Living on Cape Cod a few years later with a jazz and blues pianist, she decided to peruse his record collection one night while he was out on a gig. One of the titles she picked out was A Love Supreme, and the direction of her life immediately shifted. “The emotional and spiritual quality of it overpowered me,” she says. “I can honestly say it’s possibly the most overpowering experience I’ve ever had in my life. That one night of listening to A Love Supreme over and over and over just completely changed my life.”
She returned to Boston and signed on to the seven-month waiting list to study with Charlie Banacos, the storied pianist and educator whose students have included Michael Brecker, Mike Stern, Wayne Krantz, and Danilo Perez. While there she was introduced to saxophonist Charlie Mariano, who told her, “I know a place where they do your kind of music”—the Creative Music Studio, the innovative musical laboratory founded in 1971 by Karl Berger, Ingrid Sertso, and Ornette Coleman in Woodstock. Crispell visited for a summer, during which she first crossed paths with such monumental voices as Anthony Braxton, Anthony Davis, Oliver Lake, the Art Ensemble of Chicago, Wadada Leo Smith, and Cecil Taylor; nearly 42 years later, she’s essentially never left.
“It was and is a unique place in the world for the kind of music that we do,” she says. “If it had taken place in New York City I don’t think the feeling would have been the same. Here you were living and eating and hanging out with the guiding artists in this country motel setting. People would be up all night making bonfires and playing outside on the lawn with were musicians from all over the world. It was a very important human experience and I met many of the people I ended up playing with.”
That included Braxton, who invited Crispell to recorded with his Creative Music Orchestra in 1978 and provided her first important lesson in adding space to her fiery approach. She’s often told the story of a rehearsal where the saxophonist strolled over to the piano and placed a beer in her hand. “It was very funny. He said something to the effect of, ‘Marilyn, why don’t you have a beer and take a breath?’ That was very important to me.”

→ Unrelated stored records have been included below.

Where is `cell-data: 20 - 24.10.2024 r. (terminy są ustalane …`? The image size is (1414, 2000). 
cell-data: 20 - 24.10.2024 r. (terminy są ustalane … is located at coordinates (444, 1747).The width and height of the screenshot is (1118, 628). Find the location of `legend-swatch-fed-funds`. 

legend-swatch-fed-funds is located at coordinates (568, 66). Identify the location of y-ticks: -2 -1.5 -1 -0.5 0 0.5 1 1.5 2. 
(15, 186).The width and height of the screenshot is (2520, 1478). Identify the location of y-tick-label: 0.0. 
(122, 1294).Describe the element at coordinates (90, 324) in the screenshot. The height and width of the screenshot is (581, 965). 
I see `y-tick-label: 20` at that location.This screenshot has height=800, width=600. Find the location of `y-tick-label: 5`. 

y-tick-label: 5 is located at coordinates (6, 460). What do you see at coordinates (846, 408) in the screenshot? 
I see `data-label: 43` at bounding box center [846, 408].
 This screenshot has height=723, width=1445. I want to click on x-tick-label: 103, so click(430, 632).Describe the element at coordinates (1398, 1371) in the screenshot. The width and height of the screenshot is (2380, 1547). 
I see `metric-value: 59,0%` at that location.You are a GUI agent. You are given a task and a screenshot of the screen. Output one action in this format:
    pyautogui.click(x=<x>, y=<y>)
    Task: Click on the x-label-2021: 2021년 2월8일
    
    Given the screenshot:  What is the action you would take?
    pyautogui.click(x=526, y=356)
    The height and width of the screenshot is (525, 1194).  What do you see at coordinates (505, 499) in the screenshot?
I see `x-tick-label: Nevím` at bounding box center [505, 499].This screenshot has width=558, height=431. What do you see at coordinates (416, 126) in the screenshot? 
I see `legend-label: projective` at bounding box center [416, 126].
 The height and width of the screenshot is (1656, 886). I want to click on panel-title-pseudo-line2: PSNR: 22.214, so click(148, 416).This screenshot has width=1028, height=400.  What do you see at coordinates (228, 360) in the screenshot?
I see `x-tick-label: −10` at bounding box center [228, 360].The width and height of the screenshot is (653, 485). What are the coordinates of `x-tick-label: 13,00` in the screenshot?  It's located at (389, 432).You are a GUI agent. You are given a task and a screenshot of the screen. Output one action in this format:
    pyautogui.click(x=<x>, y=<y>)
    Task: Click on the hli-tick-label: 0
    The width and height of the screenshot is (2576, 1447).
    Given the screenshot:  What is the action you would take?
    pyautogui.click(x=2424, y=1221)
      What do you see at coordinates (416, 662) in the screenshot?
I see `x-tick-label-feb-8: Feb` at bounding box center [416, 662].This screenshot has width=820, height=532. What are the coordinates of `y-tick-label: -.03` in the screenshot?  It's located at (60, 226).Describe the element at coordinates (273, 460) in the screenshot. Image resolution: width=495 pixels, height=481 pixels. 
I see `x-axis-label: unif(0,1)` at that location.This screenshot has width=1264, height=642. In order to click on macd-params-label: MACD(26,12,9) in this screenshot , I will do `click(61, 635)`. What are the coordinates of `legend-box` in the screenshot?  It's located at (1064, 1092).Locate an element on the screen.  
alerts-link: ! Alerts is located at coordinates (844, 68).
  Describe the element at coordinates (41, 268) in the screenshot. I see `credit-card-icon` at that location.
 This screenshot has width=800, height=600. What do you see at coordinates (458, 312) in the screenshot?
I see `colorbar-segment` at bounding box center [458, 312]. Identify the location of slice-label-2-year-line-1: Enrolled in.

Her playing remained tumultuous throughout the ’80s, however, until another key moment leading to a seismic shift in her thinking. On her first visit to Scandinavia in 1992, she attended a festival in Stockholm where she saw a Swedish group that included bassist Anders Jormin, a future collaborator and ECM mainstay. “I heard these musicians playing this very beautiful, lyrical music and it spoke to something inside me,” she says. “It was one of those door-opening moments.”
There have been many introductions and explorations since, but that sudden revelation of lyricism added a crucial element to Crispell’s sound, which is often marked by transcendent moments of breathtaking beauty. Listening to her can often feel like watching a distant storm on the horizon: dark-tinged but shot through with rich and multi-hued colors, streaks of unpredictable light, always threatening to erupt into a violent downpour.
Now 72, Crispell credits the inevitable maturation that comes with age and experience for the dense layers, tonal variety, and fragile beauty of her sound. “It’s been 40 years. I think people have more of that kind of energy when they’re younger; I know I did. I wanted people to hear me. I wanted people to get me. I felt like I was involved in this very male world, and that I couldn’t afford to show any insecurity or softness. Things have changed a lot and as time went on, as I got older and had a lot more experiences, it was natural to do things in service of the music and not my personal ego.”